● **What the exercise asks**
In the article about the Assemblies of God church planting plan, reproduce word for word everything from "The new congregations" down to "into the account.".

● **Source passage**
◇ ◇ ◇ ◇ ◇
Thursday, September 13, 2007

AoG planning 1000 new churches in 2 years!


(August 30, 2007)

U.S. Missions Executive Director Alton Garrison (right) introduces MX9 church pastors at the U.S. Missions Luncheon Friday. The Assemblies of God Executive Presbytery, U.S. Missions and the ReachAmerica Coalition are embarking on an aggressive church planting initiative with the goal of starting at least 1,000 new churches within the next two years.

National officials outlined details of the creation of the Church Multiplication Network and its MX9 pilot program Friday afternoon at a U.S. Missions luncheon at the Marriott Hotel in Indianapolis.

The ambitious combined effort represents a doubling of the current church plant rate. The MX9 acronym stands for the Roman numeral for 1,000 by 2009.

Even before the unveiling of details of the strategy at the lunch, AG officials had received commitments from personnel in the Fellowship to launch 346 churches by the 2009 General Council. By the end of the lunch, after the explanation of the project, the total number of pledges for new congregations had risen to 610.

The new congregations won't necessarily have red bricks and white steeples. The church plants will be meeting in shopping centers, movie theaters, rented schools, coffeehouses and homes. Some will be satellite churches and video spinoffs of existing primary congregations.

Steve Pike, director of church planting for Assemblies of God U.S. Missions, said MX9 signifies a revolutionary way of thinking about how to begin a congregation.

The heart of the plan is a pool of matching loans that will be available exclusively to AG church planters in partnership with districts or parent churches.

The AG initially will match whatever funds local church planters raise for start-up costs, with a $30,000 per congregation cap. That limit will be raised later as money is repaid into the account.

The interest-free matching funds will be in addition to monies distributed through similar programs in individual districts. The Assemblies of God has committed $2 million to the Church Multiplication Network, which Pike is directing.

U.S. Missions Executive Director Alton Garrison, who came to the luncheon directly after being elected assistant general superintendent of the Fellowship, said MX9 is crucial because church planting is the most effective way to reach the unsaved. Studies show new churches have a much higher ratio of salvation decisions and baptisms than established congregations. In addition, while existing churches grow primarily from membership transfers, the majority of church plants attendees are new Christians.

"MX9 will be a great catalyst to help us move forward in our calling as Christians to fulfill the Great Commission," Garrison said.

Naysayers may conclude that the nation already has enough churches. In 1900, the United States had 28 churches for every 10,000 people; today it's only 11 churches per 10,000 in population. Most states have dozens, if not hundreds, of communities without an AG church.

Videos shown at the gathering highlighted recent progressive and non-traditional church plants.
◇ ◇ ◇ ◇ ◇
Saved entries
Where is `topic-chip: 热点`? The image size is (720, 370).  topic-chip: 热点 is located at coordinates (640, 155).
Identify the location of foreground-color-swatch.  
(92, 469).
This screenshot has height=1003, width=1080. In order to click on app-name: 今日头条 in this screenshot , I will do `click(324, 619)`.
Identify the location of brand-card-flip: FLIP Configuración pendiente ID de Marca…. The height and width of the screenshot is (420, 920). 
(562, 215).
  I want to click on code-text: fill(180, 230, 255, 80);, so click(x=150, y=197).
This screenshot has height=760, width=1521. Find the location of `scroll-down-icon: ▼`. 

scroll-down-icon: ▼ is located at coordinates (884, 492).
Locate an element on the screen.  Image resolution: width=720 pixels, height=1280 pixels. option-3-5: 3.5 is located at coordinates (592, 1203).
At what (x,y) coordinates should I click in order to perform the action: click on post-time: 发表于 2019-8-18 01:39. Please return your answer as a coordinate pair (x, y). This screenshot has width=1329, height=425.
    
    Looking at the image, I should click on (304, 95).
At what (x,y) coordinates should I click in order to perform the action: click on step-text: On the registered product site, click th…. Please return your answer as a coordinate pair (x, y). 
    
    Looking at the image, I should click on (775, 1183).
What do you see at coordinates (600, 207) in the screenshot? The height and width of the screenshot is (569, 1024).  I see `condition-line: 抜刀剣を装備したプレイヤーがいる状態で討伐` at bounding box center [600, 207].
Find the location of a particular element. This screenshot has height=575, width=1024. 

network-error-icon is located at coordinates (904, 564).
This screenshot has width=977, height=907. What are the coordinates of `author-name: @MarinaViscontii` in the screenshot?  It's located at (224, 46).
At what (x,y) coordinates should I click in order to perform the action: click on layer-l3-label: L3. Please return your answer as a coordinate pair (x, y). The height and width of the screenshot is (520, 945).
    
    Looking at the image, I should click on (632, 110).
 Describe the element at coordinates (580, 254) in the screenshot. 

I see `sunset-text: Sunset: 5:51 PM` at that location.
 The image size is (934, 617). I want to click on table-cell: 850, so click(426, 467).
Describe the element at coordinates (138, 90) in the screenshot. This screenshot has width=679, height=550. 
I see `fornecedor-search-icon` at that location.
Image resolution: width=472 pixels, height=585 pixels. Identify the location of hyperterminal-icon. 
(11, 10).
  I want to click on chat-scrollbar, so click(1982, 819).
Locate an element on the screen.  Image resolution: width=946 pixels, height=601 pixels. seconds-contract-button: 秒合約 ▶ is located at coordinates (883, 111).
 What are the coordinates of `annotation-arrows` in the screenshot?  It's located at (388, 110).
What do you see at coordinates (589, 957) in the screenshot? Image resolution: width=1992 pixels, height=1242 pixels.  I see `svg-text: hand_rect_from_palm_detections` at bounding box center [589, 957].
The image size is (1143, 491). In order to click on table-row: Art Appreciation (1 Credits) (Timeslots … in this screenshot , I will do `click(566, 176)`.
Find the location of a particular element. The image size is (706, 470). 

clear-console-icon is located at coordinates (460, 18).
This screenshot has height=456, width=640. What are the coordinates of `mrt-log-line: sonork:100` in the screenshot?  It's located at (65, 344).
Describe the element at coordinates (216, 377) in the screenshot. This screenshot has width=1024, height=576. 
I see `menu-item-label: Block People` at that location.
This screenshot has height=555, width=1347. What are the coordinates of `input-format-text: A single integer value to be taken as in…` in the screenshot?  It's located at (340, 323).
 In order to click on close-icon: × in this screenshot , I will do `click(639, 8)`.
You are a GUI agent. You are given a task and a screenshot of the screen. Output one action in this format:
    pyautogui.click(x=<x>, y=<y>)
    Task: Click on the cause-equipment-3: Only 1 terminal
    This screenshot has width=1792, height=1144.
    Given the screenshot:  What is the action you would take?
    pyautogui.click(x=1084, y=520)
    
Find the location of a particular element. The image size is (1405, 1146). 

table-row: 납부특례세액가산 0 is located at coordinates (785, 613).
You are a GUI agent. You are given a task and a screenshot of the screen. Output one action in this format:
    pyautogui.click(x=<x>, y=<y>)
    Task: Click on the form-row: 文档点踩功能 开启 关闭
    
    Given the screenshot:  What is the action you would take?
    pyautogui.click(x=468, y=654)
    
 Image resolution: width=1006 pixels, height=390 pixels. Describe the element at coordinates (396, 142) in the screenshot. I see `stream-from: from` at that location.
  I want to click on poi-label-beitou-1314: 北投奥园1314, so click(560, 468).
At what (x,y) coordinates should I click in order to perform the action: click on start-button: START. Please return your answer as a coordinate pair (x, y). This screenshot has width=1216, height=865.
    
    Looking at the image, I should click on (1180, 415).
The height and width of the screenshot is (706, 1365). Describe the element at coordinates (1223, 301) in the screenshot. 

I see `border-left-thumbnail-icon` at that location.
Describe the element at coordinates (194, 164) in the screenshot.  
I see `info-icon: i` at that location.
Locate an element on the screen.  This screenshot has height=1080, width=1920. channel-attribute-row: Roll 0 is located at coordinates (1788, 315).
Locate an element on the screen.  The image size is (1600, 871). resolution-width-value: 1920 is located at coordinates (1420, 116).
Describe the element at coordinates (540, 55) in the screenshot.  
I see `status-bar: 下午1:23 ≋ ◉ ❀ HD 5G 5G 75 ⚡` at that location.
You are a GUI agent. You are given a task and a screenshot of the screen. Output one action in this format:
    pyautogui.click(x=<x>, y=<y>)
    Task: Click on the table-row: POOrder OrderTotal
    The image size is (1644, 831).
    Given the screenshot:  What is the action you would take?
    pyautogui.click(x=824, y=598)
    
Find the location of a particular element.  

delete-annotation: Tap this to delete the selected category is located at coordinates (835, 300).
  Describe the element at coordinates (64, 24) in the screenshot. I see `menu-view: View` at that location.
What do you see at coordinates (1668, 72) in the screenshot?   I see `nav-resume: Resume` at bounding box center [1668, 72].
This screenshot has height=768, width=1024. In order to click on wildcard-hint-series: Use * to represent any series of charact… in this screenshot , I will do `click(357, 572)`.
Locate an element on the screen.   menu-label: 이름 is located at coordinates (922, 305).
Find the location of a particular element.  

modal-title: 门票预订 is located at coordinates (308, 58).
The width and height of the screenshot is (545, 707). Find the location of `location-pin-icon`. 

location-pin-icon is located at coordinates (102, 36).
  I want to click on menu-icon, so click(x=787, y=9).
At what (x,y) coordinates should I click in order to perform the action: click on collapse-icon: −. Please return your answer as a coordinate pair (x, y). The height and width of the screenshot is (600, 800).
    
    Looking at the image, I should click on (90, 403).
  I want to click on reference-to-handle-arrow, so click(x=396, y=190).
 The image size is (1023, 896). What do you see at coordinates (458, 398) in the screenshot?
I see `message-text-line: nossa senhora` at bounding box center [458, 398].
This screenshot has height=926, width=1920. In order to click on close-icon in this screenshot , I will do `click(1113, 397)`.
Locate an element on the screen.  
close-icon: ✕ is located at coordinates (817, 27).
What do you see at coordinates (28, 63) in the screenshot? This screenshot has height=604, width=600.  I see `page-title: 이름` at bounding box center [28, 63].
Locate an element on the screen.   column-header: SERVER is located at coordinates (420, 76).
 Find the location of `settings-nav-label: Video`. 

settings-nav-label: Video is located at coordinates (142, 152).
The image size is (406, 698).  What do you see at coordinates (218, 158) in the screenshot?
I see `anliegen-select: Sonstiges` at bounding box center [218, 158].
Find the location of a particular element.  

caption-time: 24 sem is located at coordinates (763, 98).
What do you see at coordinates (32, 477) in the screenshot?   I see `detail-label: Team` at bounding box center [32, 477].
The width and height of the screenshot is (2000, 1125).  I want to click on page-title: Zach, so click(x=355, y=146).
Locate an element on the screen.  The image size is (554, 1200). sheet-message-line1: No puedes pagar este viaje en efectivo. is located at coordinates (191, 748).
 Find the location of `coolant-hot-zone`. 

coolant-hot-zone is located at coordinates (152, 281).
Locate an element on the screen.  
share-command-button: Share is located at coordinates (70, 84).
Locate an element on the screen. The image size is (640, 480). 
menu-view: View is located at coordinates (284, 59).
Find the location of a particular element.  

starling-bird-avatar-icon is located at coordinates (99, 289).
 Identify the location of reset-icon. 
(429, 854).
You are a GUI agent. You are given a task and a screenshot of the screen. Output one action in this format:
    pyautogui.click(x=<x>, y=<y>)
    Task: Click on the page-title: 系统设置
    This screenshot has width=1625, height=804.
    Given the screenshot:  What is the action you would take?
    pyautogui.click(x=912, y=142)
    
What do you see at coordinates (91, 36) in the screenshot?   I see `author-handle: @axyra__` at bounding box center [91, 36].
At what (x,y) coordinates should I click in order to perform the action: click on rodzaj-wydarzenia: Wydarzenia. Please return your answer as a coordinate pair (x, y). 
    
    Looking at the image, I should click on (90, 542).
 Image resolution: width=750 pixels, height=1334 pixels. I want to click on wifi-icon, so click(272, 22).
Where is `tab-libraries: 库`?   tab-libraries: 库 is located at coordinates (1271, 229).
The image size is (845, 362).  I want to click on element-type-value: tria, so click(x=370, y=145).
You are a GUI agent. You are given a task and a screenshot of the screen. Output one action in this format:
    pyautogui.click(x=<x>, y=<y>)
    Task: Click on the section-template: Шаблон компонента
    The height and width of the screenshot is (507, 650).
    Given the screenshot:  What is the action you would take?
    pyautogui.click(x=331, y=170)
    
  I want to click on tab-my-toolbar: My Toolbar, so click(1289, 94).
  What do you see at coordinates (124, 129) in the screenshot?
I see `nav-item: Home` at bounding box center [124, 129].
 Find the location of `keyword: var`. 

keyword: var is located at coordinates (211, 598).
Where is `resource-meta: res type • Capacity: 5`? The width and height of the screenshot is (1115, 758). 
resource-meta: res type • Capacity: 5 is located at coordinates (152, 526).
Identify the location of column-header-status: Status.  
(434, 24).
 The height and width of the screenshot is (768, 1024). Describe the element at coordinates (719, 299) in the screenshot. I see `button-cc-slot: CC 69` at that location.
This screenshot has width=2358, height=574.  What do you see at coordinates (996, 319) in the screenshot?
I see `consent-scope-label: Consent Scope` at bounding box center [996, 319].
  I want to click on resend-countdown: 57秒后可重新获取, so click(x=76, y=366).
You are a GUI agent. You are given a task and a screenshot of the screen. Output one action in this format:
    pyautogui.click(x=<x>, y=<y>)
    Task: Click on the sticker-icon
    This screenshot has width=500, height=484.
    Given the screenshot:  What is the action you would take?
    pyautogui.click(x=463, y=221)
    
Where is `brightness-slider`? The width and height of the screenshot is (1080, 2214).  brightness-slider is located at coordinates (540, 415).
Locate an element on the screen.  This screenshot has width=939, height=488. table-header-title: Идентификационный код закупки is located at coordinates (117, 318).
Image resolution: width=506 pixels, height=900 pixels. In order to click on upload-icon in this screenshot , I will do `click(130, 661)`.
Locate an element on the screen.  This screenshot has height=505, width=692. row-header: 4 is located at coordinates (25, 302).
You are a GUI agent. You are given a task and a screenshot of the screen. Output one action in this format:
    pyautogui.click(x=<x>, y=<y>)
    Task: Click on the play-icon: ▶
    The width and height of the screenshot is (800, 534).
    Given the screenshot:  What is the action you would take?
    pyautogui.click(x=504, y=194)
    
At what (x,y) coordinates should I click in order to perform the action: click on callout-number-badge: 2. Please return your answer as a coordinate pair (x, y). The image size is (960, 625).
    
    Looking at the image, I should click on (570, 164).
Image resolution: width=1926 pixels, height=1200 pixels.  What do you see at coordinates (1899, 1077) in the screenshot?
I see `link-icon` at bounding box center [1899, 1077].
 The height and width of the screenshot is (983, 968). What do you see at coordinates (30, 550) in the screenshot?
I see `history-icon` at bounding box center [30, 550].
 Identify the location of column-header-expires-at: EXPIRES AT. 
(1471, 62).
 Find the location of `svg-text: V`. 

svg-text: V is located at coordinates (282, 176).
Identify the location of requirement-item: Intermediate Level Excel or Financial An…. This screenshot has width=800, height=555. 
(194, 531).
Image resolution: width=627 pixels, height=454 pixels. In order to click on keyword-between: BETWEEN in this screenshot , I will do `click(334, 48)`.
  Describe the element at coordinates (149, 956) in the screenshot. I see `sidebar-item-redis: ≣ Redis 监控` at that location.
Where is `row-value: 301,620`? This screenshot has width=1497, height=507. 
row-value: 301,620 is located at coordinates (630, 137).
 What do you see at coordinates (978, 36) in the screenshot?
◇ ◇ ◇ ◇ ◇
● **Written solution**
The new congregations won't necessarily have red bricks and white steeples. The church plants will be meeting in shopping centers, movie theaters, rented schools, coffeehouses and homes. Some will be satellite churches and video spinoffs of existing primary congregations.

Steve Pike, director of church planting for Assemblies of God U.S. Missions, said MX9 signifies a revolutionary way of thinking about how to begin a congregation.

The heart of the plan is a pool of matching loans that will be available exclusively to AG church planters in partnership with districts or parent churches.

The AG initially will match whatever funds local church planters raise for start-up costs, with a $30,000 per congregation cap. That limit will be raised later as money is repaid into the account.